◆ Source text
§

From 3720618c63e82961fa15be4e3364fcd0897167ec Mon Sep 17 00:00:00 2001
From: hiyouga <467089858@qq.com>
Date: Mon, 30 Sep 2024 17:07:43 +0800
Subject: [PATCH 9/9] add patch processor func

Former-commit-id: 45841bb646afa9d0bc2ea4b6b7b107daa67d90f0
---
 src/llamafactory/model/loader.py  | 15 +++------------
 src/llamafactory/model/patcher.py | 26 ++++++++++++++++++++++++--
 2 files changed, 27 insertions(+), 14 deletions(-)

diff --git a/src/llamafactory/model/loader.py b/src/llamafactory/model/loader.py
index c90913ae..9e47fb72 100644
--- a/src/llamafactory/model/loader.py
+++ b/src/llamafactory/model/loader.py
@@ -25,8 +25,7 @@ from .model_utils.misc import register_autoclass
 from .model_utils.mod import convert_pretrained_model_to_mod, load_mod_pretrained_model
 from .model_utils.unsloth import load_unsloth_pretrained_model
 from .model_utils.valuehead import load_valuehead_params
-from .model_utils.visual import get_image_seqlen, get_patch_size, get_vision_feature_select_strategy
-from .patcher import patch_config, patch_model, patch_tokenizer, patch_valuehead_model
+from .patcher import patch_config, patch_model, patch_processor, patch_tokenizer, patch_valuehead_model
 
 
 if TYPE_CHECKING:
@@ -61,7 +60,7 @@ def _get_init_kwargs(model_args: "ModelArguments") -> Dict[str, Any]:
 
 def load_tokenizer(model_args: "ModelArguments") -> "TokenizerModule":
     r"""
-    Loads pretrained tokenizer.
+    Loads pretrained tokenizer and optionally loads processor.
 
     Note: including inplace operation of model_args.
     """
@@ -94,17 +93,9 @@ def load_tokenizer(model_args: "ModelArguments") -> "TokenizerModule":
             logger.warning("New tokens have been added, changed `resize_vocab` to True.")
 
     patch_tokenizer(tokenizer)
-
     try:
         processor = AutoProcessor.from_pretrained(model_args.model_name_or_path, **init_kwargs)
-        setattr(processor, "tokenizer", tokenizer)
-        setattr(processor, "image_seqlen", get_image_seqlen(config))
-        setattr(processor, "image_resolution", model_args.image_resolution)
-        setattr(processor, "patch_size", get_patch_size(config))
-        setattr(processor, "video_resolution", model_args.video_resolution)
-        setattr(processor, "video_fps", model_args.video_fps)
-        setattr(processor, "video_maxlen", model_args.video_maxlen)

§

◆ Recorded information
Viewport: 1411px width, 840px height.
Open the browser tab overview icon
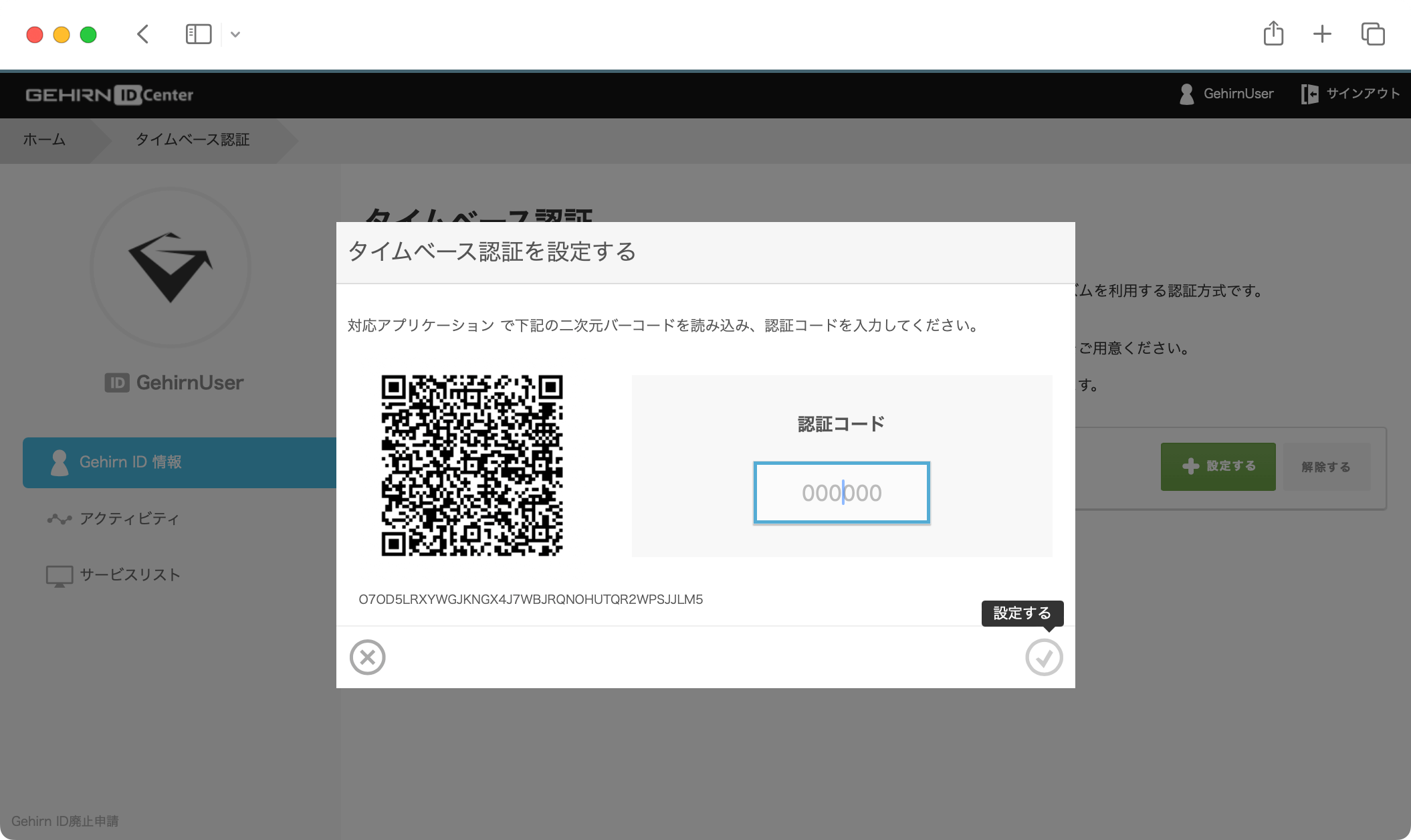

§

◆ Problem details
In the patch, what reason does the logger warning in load_tokenizer give for changing `resize_vocab` to True?

◆ Written answer
The warning gives the reason that new tokens have been added. The message reads "New tokens have been added, changed `resize_vocab` to True."